Suspension d'une pilule abortive aux Etats-Unis : "C'est un recul pour le droit des femmes et l'IVG qui est très important", estime un historien
Selon Simon Grivet, maître de conférences en histoire et civilisation américaine à l'université de Lille, "pour 2024, la question de l'IVG va être au cœur de la campagne présidentielle" aux Etats-Unis.
La suspension d'une pilule abortive aux Etats-Unis "est un recul pour le droit des femmes et l'IVG qui est très important", a déclaré samedi 8 avril sur franceinfo Simon Grivet, maître de conférences en histoire et civilisation américaine à l'université de Lille.
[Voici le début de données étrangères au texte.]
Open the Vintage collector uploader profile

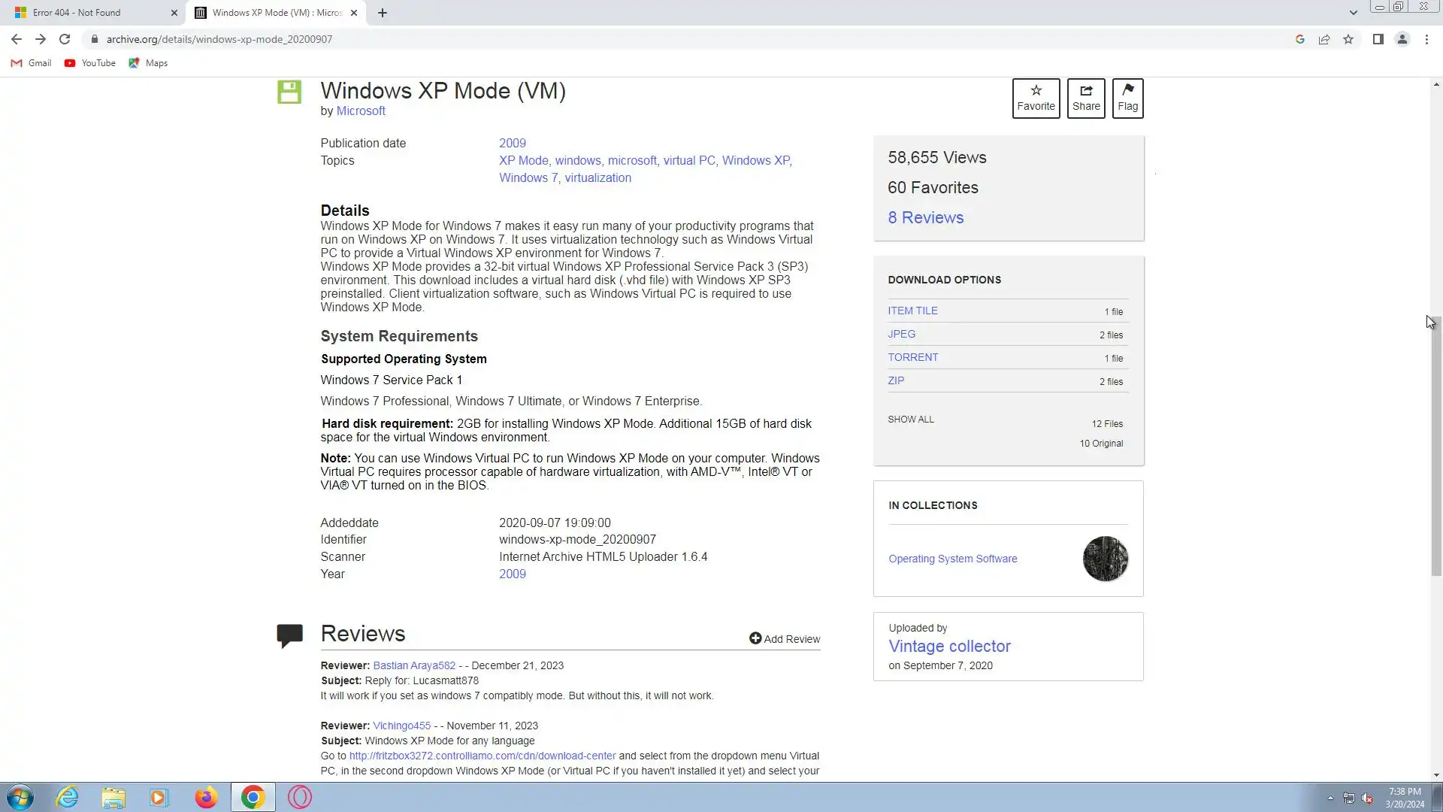tap(949, 646)
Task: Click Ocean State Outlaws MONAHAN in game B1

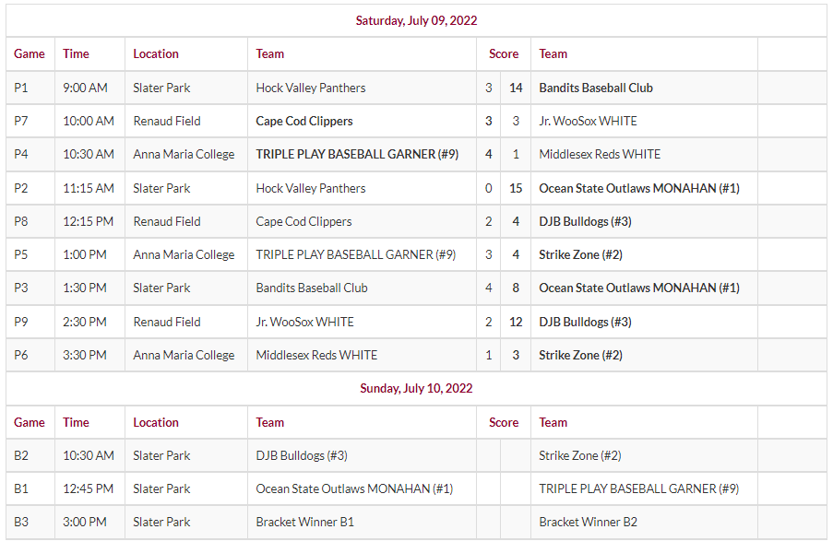Action: (354, 488)
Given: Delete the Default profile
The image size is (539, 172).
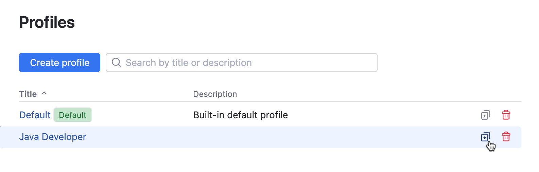Looking at the screenshot, I should pyautogui.click(x=506, y=115).
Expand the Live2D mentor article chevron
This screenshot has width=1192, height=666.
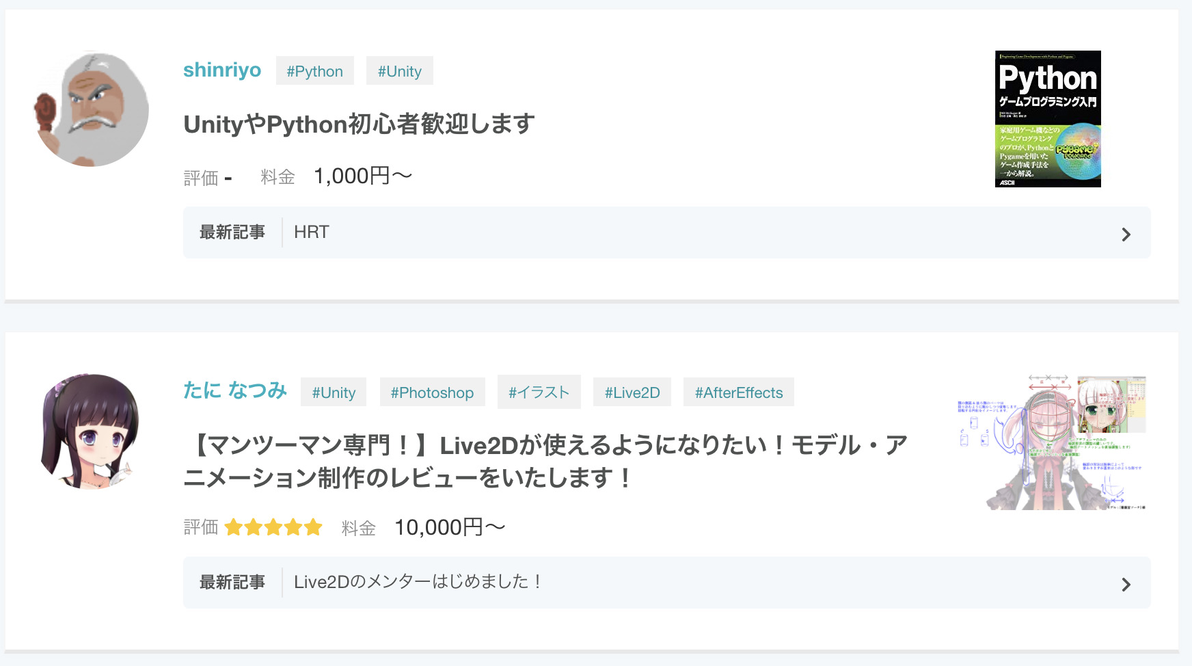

Le président américain Joe Biden a annoncé vendredi qu'il allait "combattre" la décision d'un juge fédéral de suspendre l'une des pilules abortives aux Etats-Unis.
franceinfo : La pilule abortive est autorisée depuis une vingtaine d'années aux Etats-Unis. Qu'entraîne cette décision ?
Simon Grivet : Cela vient compléter la décision de la Cour suprême, en juin 2022, qui a supprimé le droit fédéral à l'avortement. A partir de là, chaque Etat s'est déterminé et dans la moitié, l'IVG a été interdite ou très fortement restreinte avec une limite posée à six semaines. Quand on regarde bien les choses, l'avortement médicamenteux est la procédure qui est la plus utilisée, dans 53% des cas. Donc, c'est un coup très dur à ce droit fondamental.
L'interdiction concerne-t-elle vraiment tous les Etats-Unis ?
A priori, cette décision s'applique à l'ensemble du territoire mais le juge fédéral qui l'a mise en application l'a suspendue pendant cinq jours pour permettre un appel. Une heure après, on a vu dans l'Etat de Washington, un juge nommé par Obama, prendre une décision contraire. Donc, on est dans un état de confusion juridique et judiciaire avancé. Il y aura un appel très rapide du gouvernement fédéral.
Que peut faire Joe Biden à part un recours à la Cour suprême ?
Sa situation politique est compliquée puisque les Républicains ont la main sur la Chambre, donc il ne peut pas obtenir du Congrès une loi fédérale qui homogénéiserait la situation. Pour l'instant, le mieux qu'il puisse faire c'est avoir recours à la Cour suprême pour obtenir une décision qui inverse celle de ce juge du Texas et utiliser ces décisions sur un plan politique. Vous pouvez être sûrs que pour 2024, la question de l'IVG va être au cœur de la campagne présidentielle.
C'est donc la Cour suprême fédérale qui va trancher ?
Oui, c'est très probable puisque les deux camps ne veulent pas en rester là. C'est un recul pour le droit des femmes et l'IVG qui est très important.
La Cour suprême est anti-avortement et a déjà décidé de supprimer le droit fédéral à l'avortement. Pensez-vous vraiment qu'elle va aller contre cette décision d'interdire la pilule abortive ?
Cela reste du droit, mais là le juge a décidé de contrevenir à l'autorisation de mise sur le marché d'un médicament décidé par l'autorité fédérale. Est-ce qu'un juge fédéral peut de lui-même suspendre la mise sur le marché d'un médicament qui était utilisé depuis 2000 ? Les défenseurs des droits des femmes sont inquiets.
Les femmes peuvent-elles recourir à l'avortement librement aux Etats-Unis ?
Principalement dans les Etats démocrates que ce soit sur la côte ouest de la Californie à l'Oregon ou dans l'Etat de l'Illinois. Mais quand on regarde les cartes, on s'aperçoit que l'IVG est devenue impossible ou très difficile dans plus de la moitié des Etats. Il y a des enjeux socio-économiques évidents et ce droit des femmes affecte principalement les femmes qui ont le moins de moyens, ne peuvent pas se déplacer et changer d'Etat ou de pays.
La société américaine est-elle fondamentalement opposée à l'avortement ?
Il faut faire attention et prendre en considération les nuances régionales. Dans le Sud, on a clairement une majorité opposée à l'avortement à cause de l'importance de la pratique religieuse et de la foi. Ce sont des Etats où on est très protestants ou catholiques. Dans le reste du pays, notamment sur les côtes ou les très grandes villes, on a une position qui se rapproche de celle de l'Europe occidentale. On tolère l'avortement mais on estime qu'il faut un cadre législatif.